2010-07-22 07:21:01

by Gleb Natapov

[permalink] [raw]
Subject: perf annotate segfaults when source code has goto label that looks like hex number

The script below demonstrate this. The problem is in
hist_entry__parse_objdump_line():

if (*tmp) {
/*
* Parse hexa addresses followed by ':'
*/
line_ip = strtoull(tmp, &tmp2, 16);
if (*tmp2 != ':' || tmp == tmp2)
line_ip = -1;
}

strtoull() returns valid number when it gets line with label and following
test passes too. I can't think of a way to unambiguously distinguish between
label and valid rip.
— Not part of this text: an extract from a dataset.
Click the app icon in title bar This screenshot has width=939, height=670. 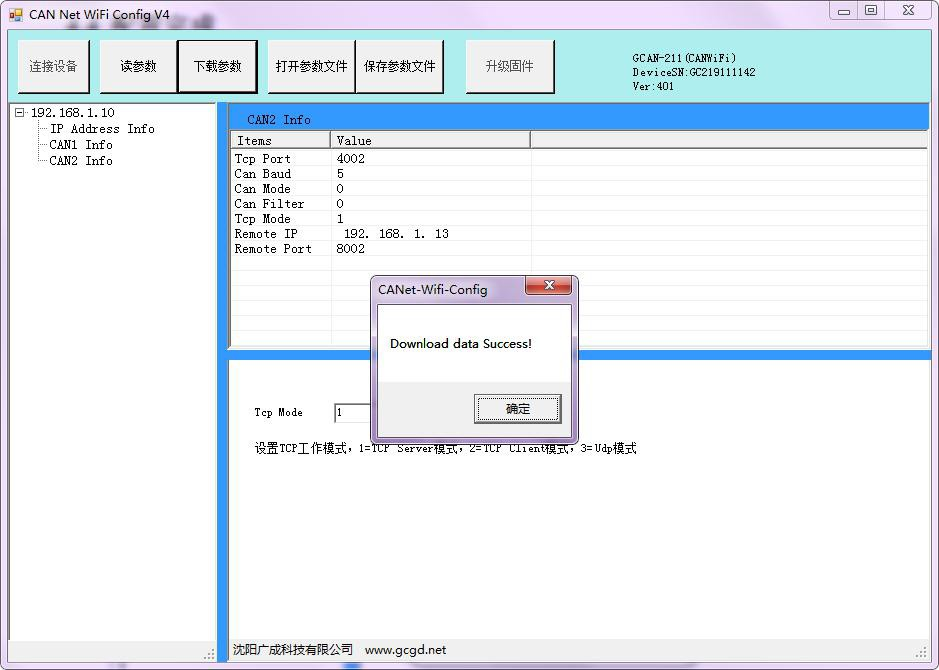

May be running objdump with --prefix-addresses will
help, but it may make other thing unambiguous.

=== script ===
cat > test.c << EOF
int main(int argc, char **argv)
{
int i;

while(1) {
i++;
if (i == 10000000)
goto add;
}
add:
return 0;
}
EOF

gcc -g test.c
perf record ./a.out
perf annotate
--
Gleb.


2010-07-22 14:34:02

by Arnaldo Carvalho de Melo

[permalink] [raw]
Subject: [PATCH] Re: perf annotate segfaults when source code has goto label that looks like hex number

Em Thu, Jul 22, 2010 at 10:20:44AM +0300, Gleb Natapov escreveu:
> strtoull() returns valid number when it gets line with label and following
> test passes too. I can't think of a way to unambiguously distinguish between
> label and valid rip. May be running objdump with --prefix-addresses will
> help, but it may make other thing unambiguous.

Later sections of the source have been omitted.